(Supplied material)
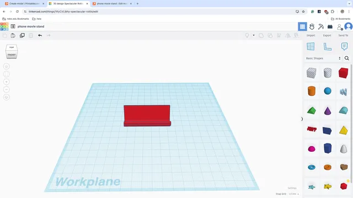Image resolution: width=353 pixels, height=198 pixels.
Task: Pick the orange Cylinder shape
Action: (x=312, y=91)
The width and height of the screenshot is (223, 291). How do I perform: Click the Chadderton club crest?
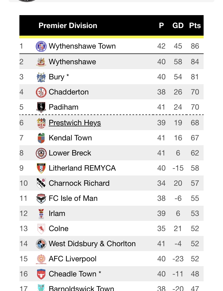pyautogui.click(x=41, y=92)
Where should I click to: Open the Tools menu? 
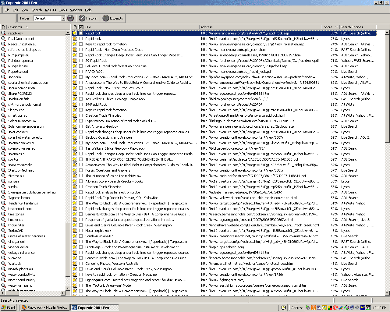63,10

(Exercise details) Leave every picture out and retype exactly the lines of the records above from the one holding "The width and" through the last, both ends included and nothing besides.

(Task response)
The width and height of the screenshot is (223, 291). How do I perform: Click the Chadderton club crest?
pyautogui.click(x=41, y=92)
Where should I click to: Open the Tools menu? 
63,10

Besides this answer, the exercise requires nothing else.